1999(ish), Trevor Nunn writes me a very encouraging letter and I think again about what I could write for the stage.

A Tuesday, 2000. I am sitting in a taxi when I have the idea to write a musical and base it on Acorn Antiques. My main feeling at the time is that it sounds good fun and will look good on a poster. I don’t want to be in it. At all.

I go and see Trevor Nunn at the National Theatre and tell him about my idea. He’s very enthusiastic and we make a tentative plan to put it on there the following Christmas.

I then have a hysterectomy, go on tour with my stand-up show, play the Albert Hall, realise I am a compulsive over-worker and write to Trevor to say I can’t write a musical just at the moment.

Autumn 2002, I start work on the music and by July 2003 the book and the songs are basically in place. Trevor comes to my house to listen to the songs. I am not in.

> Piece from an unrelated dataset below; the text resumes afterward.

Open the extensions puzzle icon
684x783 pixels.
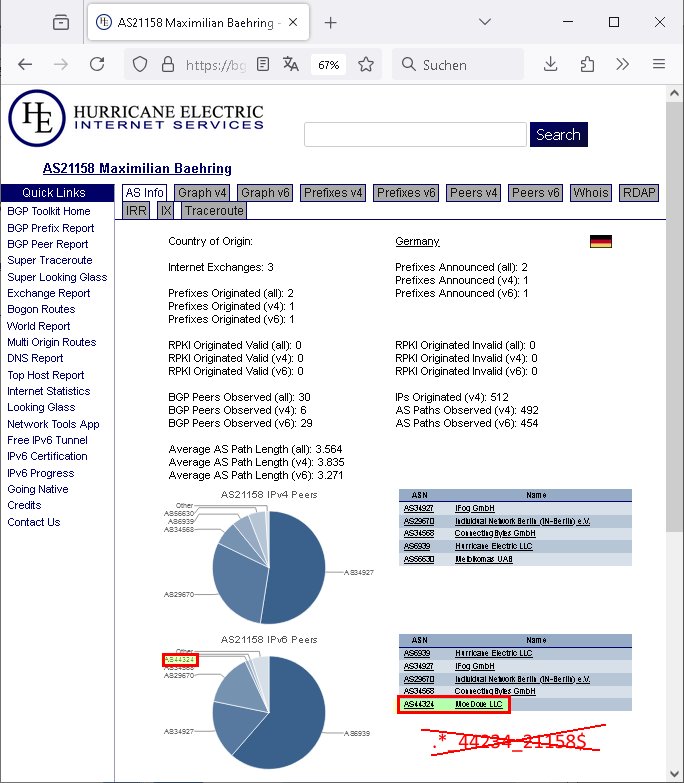coord(586,64)
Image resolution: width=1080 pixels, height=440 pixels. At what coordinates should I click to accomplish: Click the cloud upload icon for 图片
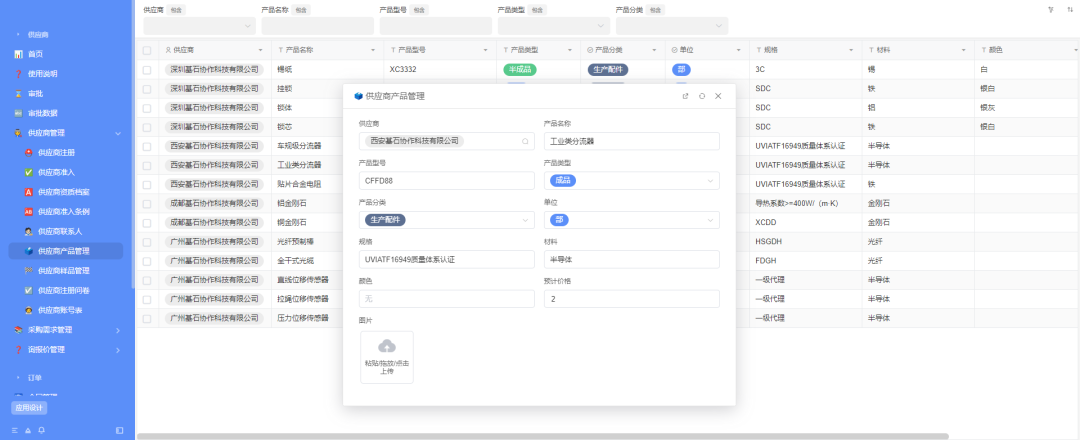[x=387, y=346]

February 2004. We do a two week workshop in a rehearsal room in Kennington. This holds happy memories for me as it’s where we rehearsed dinnerladies. There is a brilliant café across the road where they do great egg and chips and the lady keeps a baseball bat under the counter in case anyone kicks up.

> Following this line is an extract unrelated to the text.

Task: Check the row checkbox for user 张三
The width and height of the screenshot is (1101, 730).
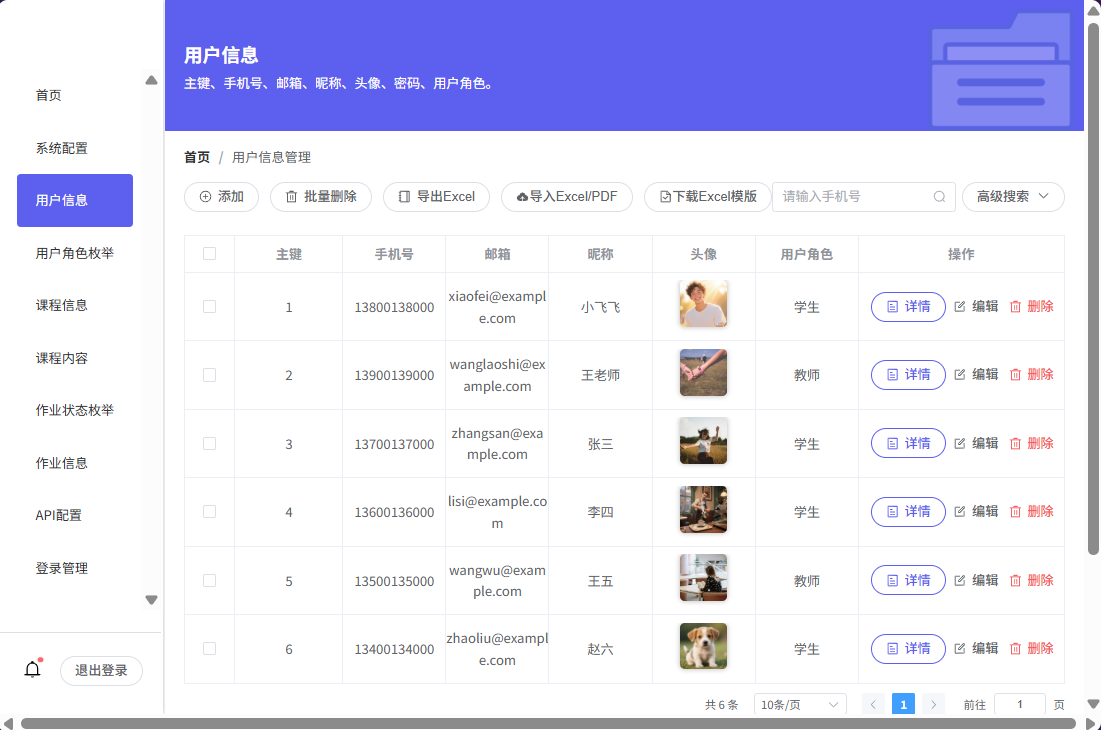Action: click(x=209, y=443)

Amazingly, Julie, Celia and Duncan are all quite keen to do the workshop and we have a very happy fortnight. They are a resolutely unstarry bunch but if anybody does kick up we have the baseball bat to fall back on.

On the final afternoon we give a very rough performance to an invited audience of friends. With minimal staging we can’t of course do any scene changes so Trevor devises a solution whereby the audience turn their chairs round on cue and face in another direction. This is more stressful than the show and I am quite surprised no-one shatters an ankle.

Spring, Summer 2004. With Trevor’s help, and using what we learned from the workshop, I do lots of rewrites, add numbers, take numbers away, and we all fret constantly about which West End theatre we could get. We have a few we’re really keen on and the rest we’re quite scathing about. I get the fantastic news that Julie, Celia and Duncan will take their original parts for the first 16 weeks. To give Julie an easier week and more time with her family I offer to do two of her shows as Mrs Overall.

October 2004. We can’t have any of the theatres we want and the ones we were scathing about have now become utterly desirable. We can’t have any of them either.

November 2004. We are circling above a West End theatre waiting for what seems like a dying show to turn its toes up. It suddenly has an upturn at the box office and Acorn Antiques is homeless. I get this news in a clothes shop while I am still puce from a tap lesson so am unable to turn pale, but I feel pale. Producer Paul says he will call me when he has a plan B. He hasn’t got a plan B, so he doesn’t call. In a daze I buy a pair of socks and go home. Hours later, I notice they are cashmere and have cost £55.

The next morning I am lying on the sofa very depressed (about the socks as much as anything) and quite likely dribbling, when Paul calls me to say he and Philip are coming up to see me. I reckon this is the hard word; no theatre, no musical, no fun. I buy a cake from the petrol station and put the kettle on. I only put half the cake out on the table - I’m hedging my bets.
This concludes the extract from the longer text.